━━━━━ Raw data

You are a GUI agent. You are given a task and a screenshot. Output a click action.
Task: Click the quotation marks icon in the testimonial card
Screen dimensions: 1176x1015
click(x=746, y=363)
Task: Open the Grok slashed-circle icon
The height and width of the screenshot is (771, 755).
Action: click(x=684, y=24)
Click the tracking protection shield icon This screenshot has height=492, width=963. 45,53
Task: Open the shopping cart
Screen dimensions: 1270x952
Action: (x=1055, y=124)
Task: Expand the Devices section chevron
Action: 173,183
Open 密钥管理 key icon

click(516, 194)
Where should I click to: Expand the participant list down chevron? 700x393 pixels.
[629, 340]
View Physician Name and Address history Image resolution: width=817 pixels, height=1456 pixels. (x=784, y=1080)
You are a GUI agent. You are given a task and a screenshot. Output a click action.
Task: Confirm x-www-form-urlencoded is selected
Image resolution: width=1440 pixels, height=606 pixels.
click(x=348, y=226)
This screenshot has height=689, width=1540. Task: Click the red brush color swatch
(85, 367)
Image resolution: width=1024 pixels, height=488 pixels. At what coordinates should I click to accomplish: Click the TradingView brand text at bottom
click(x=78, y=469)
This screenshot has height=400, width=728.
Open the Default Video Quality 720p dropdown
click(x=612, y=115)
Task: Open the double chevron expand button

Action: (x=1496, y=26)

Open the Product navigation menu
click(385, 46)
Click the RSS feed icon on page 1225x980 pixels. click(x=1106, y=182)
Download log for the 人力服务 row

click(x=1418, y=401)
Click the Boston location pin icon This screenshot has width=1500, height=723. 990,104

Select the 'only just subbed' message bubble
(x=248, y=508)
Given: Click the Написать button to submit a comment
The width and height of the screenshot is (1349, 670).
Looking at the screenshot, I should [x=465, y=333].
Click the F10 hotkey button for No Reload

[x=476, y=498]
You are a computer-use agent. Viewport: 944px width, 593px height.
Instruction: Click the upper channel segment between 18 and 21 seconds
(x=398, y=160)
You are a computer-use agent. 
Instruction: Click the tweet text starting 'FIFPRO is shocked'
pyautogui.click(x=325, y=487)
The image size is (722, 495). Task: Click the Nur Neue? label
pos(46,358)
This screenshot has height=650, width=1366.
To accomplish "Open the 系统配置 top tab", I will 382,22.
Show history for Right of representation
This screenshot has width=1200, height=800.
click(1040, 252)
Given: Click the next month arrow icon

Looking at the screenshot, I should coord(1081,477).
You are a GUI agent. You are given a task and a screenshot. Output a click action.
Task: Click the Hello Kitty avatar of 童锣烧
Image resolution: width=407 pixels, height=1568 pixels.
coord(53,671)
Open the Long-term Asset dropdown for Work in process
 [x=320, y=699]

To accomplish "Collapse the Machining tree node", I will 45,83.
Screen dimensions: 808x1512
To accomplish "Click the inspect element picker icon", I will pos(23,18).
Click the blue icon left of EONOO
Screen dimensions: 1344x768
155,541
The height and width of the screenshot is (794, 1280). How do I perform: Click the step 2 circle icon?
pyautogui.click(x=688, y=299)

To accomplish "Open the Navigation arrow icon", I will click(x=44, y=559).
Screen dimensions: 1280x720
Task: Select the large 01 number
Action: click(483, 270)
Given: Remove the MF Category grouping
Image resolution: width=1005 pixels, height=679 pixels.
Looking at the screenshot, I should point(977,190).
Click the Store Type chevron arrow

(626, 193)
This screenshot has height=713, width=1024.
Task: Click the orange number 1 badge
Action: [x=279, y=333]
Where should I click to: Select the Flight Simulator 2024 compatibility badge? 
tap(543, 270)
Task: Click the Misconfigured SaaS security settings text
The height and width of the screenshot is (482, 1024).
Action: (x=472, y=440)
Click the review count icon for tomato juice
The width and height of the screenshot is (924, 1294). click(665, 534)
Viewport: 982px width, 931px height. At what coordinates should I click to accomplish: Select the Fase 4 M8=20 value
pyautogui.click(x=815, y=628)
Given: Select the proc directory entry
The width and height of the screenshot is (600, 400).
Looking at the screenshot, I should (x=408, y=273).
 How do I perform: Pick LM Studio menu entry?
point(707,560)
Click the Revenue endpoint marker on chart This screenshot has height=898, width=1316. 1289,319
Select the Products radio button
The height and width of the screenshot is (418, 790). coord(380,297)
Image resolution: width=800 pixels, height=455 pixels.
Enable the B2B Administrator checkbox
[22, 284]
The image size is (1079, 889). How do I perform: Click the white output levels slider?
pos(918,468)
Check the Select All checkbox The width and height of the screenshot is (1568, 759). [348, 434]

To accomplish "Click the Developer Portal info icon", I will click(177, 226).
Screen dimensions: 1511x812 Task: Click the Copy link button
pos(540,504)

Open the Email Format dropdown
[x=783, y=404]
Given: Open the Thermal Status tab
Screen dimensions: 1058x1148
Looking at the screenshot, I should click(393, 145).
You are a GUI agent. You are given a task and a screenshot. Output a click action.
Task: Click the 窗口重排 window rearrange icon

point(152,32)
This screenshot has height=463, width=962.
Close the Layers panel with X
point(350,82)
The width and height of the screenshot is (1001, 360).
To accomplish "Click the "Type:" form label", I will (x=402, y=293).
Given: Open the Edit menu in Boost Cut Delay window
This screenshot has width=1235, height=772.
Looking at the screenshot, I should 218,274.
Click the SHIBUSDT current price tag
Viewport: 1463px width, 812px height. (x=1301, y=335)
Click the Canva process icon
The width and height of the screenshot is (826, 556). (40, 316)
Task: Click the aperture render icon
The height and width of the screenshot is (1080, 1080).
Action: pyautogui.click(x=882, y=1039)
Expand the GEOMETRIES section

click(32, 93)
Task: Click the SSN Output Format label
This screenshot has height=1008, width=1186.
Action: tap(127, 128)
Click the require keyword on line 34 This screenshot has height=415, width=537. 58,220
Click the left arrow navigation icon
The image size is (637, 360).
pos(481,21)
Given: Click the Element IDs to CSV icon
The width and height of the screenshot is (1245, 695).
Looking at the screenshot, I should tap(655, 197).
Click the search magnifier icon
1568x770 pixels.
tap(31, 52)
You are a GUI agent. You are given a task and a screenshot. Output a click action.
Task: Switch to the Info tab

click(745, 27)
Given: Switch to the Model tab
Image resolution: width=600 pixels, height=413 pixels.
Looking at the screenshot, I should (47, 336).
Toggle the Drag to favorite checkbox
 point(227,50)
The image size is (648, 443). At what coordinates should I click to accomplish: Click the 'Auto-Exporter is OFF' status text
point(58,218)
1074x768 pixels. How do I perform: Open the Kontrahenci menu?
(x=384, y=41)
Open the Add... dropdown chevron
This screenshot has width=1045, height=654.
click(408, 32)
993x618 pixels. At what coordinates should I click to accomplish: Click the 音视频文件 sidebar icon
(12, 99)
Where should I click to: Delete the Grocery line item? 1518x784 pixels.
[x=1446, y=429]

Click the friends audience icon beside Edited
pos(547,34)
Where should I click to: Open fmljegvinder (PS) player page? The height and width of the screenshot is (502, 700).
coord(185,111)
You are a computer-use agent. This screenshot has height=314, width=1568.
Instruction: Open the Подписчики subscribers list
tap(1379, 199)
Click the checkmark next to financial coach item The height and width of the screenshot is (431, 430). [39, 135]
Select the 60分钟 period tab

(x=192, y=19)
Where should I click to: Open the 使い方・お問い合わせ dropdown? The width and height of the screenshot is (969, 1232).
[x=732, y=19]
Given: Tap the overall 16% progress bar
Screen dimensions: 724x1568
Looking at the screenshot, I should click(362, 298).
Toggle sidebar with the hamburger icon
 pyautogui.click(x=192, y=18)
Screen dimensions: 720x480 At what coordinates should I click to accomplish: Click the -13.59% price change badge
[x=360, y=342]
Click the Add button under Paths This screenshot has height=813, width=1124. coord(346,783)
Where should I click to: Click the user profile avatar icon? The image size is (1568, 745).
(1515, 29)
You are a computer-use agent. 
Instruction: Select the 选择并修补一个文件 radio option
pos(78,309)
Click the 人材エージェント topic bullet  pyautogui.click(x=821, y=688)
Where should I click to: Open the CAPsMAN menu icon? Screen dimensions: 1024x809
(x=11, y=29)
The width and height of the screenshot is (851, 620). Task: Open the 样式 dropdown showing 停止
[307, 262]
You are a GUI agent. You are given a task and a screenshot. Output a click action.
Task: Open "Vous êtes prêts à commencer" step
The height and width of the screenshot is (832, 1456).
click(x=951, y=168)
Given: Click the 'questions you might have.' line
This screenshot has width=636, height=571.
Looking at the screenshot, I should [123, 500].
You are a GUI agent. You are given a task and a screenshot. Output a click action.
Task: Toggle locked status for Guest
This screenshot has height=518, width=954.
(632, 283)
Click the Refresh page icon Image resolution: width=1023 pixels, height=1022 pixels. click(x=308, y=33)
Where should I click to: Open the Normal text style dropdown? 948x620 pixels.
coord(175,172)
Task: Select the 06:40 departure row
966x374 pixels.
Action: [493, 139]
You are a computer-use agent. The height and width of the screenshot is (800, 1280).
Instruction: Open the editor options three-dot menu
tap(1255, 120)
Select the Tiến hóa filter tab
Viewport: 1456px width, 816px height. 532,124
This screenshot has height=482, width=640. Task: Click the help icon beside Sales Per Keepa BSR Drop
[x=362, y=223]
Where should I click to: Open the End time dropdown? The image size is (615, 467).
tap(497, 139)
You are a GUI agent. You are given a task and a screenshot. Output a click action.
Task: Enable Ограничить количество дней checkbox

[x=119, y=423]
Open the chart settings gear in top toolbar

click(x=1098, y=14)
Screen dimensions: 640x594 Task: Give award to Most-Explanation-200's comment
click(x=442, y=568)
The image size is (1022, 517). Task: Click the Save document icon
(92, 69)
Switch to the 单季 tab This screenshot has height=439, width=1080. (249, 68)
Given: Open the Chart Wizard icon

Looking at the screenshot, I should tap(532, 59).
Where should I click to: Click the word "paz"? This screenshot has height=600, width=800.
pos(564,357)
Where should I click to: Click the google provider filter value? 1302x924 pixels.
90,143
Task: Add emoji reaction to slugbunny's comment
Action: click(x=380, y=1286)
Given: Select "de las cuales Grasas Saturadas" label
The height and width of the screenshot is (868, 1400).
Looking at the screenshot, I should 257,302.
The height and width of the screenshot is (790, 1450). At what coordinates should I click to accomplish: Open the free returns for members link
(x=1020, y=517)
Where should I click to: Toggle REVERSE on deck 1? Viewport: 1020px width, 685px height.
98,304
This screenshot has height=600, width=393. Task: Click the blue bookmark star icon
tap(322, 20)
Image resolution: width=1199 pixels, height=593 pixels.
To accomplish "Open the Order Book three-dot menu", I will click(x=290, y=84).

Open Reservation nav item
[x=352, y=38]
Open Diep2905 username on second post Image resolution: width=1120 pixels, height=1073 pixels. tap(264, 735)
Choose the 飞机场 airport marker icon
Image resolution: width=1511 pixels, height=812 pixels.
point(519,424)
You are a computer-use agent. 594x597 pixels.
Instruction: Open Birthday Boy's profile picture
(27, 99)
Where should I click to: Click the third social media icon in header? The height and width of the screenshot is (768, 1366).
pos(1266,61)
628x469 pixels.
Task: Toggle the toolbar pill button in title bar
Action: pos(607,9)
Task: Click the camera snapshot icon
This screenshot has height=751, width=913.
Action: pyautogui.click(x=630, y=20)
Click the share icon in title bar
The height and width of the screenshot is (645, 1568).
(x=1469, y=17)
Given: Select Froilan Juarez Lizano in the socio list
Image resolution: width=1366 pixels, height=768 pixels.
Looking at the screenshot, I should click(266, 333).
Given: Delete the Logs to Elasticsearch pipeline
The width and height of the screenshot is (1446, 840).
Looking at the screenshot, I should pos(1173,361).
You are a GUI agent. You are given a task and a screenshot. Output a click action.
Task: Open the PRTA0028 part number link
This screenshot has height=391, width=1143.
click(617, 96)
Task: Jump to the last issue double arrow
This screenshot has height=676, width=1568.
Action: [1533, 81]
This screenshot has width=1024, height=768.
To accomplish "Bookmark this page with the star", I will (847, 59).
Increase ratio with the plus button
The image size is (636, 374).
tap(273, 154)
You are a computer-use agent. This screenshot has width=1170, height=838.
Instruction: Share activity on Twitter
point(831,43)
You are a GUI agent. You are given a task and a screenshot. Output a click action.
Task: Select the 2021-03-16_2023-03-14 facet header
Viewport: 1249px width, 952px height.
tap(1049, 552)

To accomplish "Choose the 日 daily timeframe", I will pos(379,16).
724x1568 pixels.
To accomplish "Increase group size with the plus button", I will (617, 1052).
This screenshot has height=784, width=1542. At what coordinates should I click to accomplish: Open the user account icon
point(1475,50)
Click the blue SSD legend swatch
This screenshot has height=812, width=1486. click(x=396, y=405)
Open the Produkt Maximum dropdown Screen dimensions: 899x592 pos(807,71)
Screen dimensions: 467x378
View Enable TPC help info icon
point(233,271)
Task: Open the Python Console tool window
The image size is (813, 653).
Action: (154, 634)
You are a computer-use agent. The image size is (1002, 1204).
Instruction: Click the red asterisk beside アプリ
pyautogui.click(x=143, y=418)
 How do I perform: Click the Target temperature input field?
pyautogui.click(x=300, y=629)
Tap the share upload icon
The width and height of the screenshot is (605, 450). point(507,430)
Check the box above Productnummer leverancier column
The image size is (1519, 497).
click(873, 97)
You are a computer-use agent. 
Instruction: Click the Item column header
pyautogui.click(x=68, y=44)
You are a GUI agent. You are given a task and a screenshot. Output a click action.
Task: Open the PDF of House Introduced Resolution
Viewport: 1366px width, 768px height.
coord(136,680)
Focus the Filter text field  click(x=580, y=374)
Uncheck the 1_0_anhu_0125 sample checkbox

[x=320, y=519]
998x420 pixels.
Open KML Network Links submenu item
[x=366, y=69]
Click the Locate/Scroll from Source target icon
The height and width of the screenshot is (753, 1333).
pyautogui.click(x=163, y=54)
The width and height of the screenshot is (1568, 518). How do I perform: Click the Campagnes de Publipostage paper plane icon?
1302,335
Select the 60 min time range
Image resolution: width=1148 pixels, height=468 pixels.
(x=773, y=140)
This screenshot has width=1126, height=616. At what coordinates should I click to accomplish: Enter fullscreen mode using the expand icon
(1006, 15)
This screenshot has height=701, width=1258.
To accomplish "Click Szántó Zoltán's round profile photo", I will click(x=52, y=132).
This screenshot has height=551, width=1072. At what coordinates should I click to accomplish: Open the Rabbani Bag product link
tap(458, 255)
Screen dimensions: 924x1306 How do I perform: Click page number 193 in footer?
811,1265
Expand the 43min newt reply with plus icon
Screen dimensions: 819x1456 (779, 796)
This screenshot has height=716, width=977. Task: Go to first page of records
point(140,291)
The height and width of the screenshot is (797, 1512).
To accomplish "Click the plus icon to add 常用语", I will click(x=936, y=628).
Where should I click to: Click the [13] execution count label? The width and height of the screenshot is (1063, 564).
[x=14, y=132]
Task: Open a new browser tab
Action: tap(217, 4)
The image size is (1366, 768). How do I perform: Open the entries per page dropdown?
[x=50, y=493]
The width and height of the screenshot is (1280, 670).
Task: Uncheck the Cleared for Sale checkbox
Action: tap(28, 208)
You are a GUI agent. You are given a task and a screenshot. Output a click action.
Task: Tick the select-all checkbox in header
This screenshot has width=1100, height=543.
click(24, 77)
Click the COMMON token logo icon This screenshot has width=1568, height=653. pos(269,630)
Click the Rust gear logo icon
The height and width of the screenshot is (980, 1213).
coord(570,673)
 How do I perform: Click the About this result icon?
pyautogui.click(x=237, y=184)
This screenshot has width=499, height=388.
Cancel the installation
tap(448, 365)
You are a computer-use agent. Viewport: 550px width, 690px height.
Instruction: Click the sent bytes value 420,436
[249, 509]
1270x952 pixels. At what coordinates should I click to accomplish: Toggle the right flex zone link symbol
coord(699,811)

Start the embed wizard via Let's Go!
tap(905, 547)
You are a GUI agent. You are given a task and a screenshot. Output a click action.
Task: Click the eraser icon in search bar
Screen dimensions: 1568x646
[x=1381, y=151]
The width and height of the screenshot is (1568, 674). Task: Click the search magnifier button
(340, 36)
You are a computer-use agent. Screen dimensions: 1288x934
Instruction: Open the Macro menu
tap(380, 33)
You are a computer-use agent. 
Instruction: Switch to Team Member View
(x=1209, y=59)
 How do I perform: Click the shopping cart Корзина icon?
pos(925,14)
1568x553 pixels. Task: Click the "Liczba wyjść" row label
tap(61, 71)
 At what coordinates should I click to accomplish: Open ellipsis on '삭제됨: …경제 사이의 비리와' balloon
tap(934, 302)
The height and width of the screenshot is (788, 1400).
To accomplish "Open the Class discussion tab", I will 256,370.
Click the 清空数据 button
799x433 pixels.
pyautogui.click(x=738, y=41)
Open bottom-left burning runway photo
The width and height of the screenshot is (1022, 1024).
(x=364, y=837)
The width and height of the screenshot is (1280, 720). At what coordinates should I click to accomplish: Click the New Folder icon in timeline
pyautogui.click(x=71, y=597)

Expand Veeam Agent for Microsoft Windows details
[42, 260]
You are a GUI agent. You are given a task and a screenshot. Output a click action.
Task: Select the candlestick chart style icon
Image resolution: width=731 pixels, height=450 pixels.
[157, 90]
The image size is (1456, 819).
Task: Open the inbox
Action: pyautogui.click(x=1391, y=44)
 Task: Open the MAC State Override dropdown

━━━━━━━━━━

● Your assignment: Among the lines of the data above, some may hold the word "history"; report how many, as a single number.

● Exercise solution: 2